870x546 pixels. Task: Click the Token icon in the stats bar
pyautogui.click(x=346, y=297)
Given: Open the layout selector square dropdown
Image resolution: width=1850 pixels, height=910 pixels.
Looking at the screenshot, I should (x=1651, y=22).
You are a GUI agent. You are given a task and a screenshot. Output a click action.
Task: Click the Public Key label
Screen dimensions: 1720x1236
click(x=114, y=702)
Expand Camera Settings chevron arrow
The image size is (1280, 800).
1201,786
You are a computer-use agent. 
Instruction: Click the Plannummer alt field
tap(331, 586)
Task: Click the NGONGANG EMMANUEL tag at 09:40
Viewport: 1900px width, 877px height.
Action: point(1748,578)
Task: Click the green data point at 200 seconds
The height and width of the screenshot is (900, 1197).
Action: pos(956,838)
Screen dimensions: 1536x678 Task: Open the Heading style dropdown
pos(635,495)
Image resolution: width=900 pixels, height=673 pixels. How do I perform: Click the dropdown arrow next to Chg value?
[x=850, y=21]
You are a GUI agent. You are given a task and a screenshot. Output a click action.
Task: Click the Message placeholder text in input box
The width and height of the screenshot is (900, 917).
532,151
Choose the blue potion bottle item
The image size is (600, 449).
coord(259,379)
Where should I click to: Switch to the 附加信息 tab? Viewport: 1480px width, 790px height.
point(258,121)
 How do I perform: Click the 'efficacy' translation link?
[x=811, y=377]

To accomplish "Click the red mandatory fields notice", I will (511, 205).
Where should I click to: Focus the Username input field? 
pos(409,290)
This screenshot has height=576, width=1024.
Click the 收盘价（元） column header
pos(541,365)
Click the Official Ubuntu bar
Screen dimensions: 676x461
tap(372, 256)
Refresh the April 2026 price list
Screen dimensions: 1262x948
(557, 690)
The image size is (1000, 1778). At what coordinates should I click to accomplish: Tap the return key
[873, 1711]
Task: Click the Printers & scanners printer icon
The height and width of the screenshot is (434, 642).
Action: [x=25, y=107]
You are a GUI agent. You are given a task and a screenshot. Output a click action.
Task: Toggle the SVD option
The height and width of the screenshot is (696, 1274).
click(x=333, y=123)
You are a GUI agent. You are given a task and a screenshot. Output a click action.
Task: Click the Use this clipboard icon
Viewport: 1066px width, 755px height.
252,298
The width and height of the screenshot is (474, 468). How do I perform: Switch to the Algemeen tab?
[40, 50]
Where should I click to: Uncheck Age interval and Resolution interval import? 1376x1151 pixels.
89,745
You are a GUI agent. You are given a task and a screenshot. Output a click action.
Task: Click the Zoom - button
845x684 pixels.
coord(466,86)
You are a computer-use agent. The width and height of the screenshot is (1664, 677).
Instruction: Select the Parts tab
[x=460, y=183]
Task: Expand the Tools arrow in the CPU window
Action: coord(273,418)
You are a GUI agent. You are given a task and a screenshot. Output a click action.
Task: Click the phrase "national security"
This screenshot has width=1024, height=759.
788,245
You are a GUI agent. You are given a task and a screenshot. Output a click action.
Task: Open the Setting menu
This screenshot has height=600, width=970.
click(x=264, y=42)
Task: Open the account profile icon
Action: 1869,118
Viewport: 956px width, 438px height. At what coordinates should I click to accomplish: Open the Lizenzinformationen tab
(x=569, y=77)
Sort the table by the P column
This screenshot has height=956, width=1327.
┄┄┄┄┄┄┄┄┄┄┄┄┄┄┄┄┄┄┄┄
WORK REQUIRED >> The answer must be exactly the lines from the one containing "845x684 pixels." through the final line of the data, both ends included, and nothing else.

REPLY >>
845x684 pixels.
coord(466,86)
You are a computer-use agent. The width and height of the screenshot is (1664, 677).
Instruction: Select the Parts tab
[x=460, y=183]
Task: Expand the Tools arrow in the CPU window
Action: coord(273,418)
You are a GUI agent. You are given a task and a screenshot. Output a click action.
Task: Click the phrase "national security"
This screenshot has width=1024, height=759.
788,245
You are a GUI agent. You are given a task and a screenshot. Output a click action.
Task: Open the Setting menu
This screenshot has height=600, width=970.
click(x=264, y=42)
Task: Open the account profile icon
Action: 1869,118
Viewport: 956px width, 438px height. At what coordinates should I click to accomplish: Open the Lizenzinformationen tab
(x=569, y=77)
Sort the table by the P column
This screenshot has height=956, width=1327.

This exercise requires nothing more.